Entries for locating words and elements:

** Begin **

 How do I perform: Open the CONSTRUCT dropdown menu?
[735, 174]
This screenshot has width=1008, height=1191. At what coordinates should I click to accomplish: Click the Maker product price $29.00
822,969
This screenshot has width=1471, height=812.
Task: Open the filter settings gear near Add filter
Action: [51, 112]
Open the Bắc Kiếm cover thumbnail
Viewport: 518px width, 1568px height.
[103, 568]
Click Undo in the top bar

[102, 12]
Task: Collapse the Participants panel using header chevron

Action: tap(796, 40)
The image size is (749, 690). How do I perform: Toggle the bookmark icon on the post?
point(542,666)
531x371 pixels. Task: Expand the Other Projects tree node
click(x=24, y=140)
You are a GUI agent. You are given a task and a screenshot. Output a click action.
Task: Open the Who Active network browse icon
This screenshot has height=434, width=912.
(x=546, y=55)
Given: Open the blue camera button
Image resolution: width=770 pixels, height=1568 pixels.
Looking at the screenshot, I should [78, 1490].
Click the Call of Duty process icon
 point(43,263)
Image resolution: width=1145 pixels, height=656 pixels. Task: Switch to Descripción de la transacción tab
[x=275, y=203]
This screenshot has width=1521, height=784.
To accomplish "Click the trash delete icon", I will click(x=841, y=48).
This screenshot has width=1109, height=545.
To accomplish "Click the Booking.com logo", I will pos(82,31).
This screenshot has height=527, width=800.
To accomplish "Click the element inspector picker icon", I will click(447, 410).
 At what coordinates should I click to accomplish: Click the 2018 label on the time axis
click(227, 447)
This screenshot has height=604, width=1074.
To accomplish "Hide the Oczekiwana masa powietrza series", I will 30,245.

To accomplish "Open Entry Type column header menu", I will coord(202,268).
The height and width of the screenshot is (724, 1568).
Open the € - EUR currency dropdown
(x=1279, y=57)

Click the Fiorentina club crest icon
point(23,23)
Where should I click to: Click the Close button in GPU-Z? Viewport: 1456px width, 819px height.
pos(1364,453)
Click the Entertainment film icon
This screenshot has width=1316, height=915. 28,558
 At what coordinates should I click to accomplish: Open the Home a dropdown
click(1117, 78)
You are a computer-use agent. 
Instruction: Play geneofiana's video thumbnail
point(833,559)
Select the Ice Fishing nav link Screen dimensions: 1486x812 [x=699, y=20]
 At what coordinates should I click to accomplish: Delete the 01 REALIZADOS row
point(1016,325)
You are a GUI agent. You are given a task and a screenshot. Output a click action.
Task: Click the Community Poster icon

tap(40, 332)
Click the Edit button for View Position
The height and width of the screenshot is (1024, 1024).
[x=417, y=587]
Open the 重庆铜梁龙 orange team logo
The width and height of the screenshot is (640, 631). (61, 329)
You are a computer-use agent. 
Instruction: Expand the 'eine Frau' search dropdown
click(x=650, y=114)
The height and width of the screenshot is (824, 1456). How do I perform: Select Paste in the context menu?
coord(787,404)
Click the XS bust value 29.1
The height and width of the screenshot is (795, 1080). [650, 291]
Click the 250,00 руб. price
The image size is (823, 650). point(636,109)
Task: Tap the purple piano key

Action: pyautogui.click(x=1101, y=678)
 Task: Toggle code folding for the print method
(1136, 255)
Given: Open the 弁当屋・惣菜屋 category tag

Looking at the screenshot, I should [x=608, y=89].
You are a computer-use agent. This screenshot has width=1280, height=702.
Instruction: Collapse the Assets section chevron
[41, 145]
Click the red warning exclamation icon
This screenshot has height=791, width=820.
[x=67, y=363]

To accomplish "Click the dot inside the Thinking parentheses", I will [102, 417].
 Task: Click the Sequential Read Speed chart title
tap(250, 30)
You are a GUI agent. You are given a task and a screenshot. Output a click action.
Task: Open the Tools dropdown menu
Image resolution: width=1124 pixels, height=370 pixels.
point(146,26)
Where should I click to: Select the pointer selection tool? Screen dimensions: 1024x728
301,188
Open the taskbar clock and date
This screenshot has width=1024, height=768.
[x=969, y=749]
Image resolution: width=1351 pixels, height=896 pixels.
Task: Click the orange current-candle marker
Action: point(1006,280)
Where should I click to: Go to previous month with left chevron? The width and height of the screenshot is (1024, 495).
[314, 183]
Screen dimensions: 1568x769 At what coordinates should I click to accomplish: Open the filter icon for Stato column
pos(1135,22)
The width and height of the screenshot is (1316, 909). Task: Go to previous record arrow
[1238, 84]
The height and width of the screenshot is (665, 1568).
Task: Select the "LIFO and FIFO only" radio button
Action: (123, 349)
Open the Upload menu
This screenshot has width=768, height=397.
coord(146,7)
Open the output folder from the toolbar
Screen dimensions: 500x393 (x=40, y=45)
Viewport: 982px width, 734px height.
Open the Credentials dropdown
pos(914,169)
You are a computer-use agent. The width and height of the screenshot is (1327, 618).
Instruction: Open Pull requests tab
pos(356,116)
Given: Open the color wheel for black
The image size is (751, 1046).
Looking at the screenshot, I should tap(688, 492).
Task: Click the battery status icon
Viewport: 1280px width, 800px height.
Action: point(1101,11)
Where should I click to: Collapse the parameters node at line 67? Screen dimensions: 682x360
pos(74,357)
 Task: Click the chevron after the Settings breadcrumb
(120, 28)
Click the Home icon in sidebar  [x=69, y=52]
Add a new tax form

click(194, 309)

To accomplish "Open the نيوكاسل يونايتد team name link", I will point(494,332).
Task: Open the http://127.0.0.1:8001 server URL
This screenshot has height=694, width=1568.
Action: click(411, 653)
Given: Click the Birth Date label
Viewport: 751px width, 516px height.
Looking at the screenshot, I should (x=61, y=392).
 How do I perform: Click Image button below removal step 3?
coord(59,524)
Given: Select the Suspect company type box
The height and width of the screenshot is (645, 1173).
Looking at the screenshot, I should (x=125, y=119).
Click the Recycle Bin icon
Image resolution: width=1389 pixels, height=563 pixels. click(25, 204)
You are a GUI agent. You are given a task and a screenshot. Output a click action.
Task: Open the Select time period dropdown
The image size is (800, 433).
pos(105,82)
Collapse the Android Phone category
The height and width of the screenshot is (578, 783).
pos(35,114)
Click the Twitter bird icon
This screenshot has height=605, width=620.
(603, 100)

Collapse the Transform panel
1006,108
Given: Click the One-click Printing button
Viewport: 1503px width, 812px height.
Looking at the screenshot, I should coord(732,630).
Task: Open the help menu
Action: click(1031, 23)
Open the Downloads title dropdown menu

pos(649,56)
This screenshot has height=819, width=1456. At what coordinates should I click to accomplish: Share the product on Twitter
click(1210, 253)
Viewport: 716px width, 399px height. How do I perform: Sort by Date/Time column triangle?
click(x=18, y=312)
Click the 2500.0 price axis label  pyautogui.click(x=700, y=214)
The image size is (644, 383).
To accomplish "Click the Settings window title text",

** End **

### TO DO
Pick out each line of the material that contains the string "Viewport" and copy those lines in full.

### THE RESPONSE
Viewport: 518px width, 1568px height.
Where should I click to: Click the Close button in GPU-Z? Viewport: 1456px width, 819px height.
Viewport: 982px width, 734px height.
Viewport: 1280px width, 800px height.
Viewport: 751px width, 516px height.
Viewport: 1503px width, 812px height.
Viewport: 716px width, 399px height. How do I perform: Sort by Date/Time column triangle?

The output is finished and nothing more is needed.